Support for AWS MSK IAM authorization

Hi! We are looking at using Strimzi to deploy Kafka Connect clusters using Kafka brokers deployed using Amazon MSK. We’d like to use MSK’s IAM feature for access control within the Kafka cluster (https://docs.aws.amazon.com/msk/latest/developerguide/iam-access-control.html), and I was curious how we could enable this when deploying Kafka Connect clusters using Strimzi.

The MSK docs say Kafka clients need to be configured with the following properties:

ssl.truststore.location=<PATH_TO_TRUST_STORE_FILE>
security.protocol=SASL_SSL
sasl.mechanism=AWS_MSK_IAM
sasl.jaas.config=software.amazon.msk.auth.iam.IAMLoginModule required;
sasl.client.callback.handler.class=software.amazon.msk.auth.iam.IAMClientCallbackHandler

and the client requires the aws-msk-iam-auth plugin. This is fine because I can build an image for Strimzi containing this plugin.
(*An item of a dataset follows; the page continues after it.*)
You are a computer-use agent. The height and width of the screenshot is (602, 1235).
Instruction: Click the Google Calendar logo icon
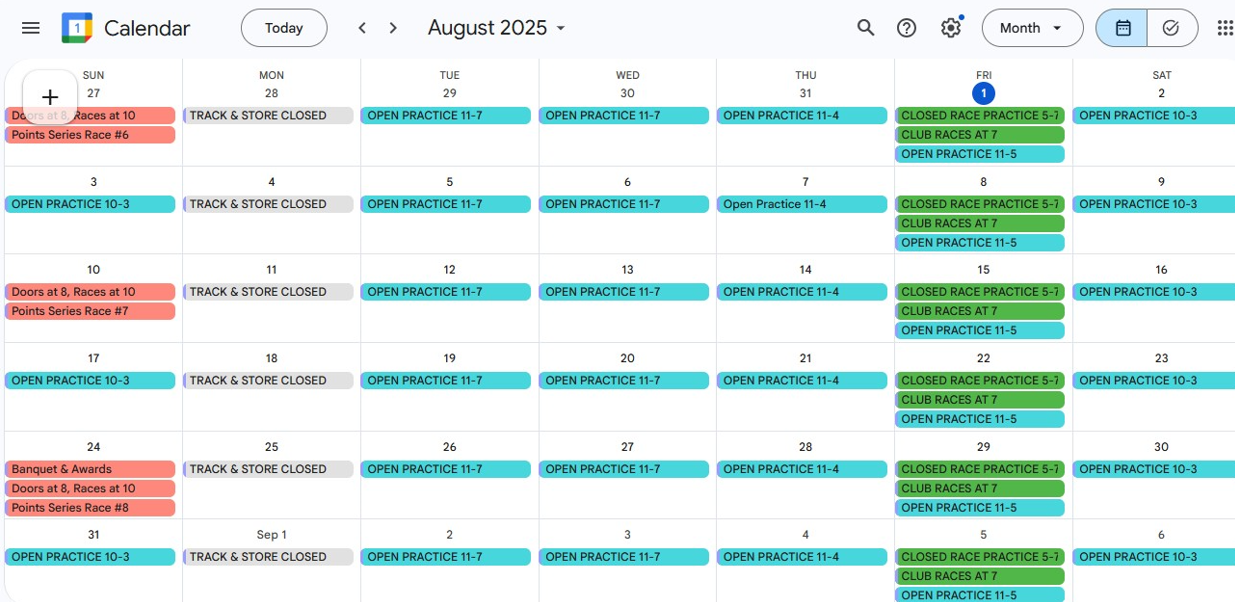[77, 28]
The problem is, according to the Strimzi docs, there are specific ways to configure authn/authz and although the SASL_SSL protocol is supported, there doesn’t seem to be a way to configure the sasl.mechanism and other options. I also cannot configure these manually in the KafkaConnect CR .spec.config because the docs suggest that any ssl., security. or sasl. are ignored in that block. Is there any other way we can configure these options with Strimzi?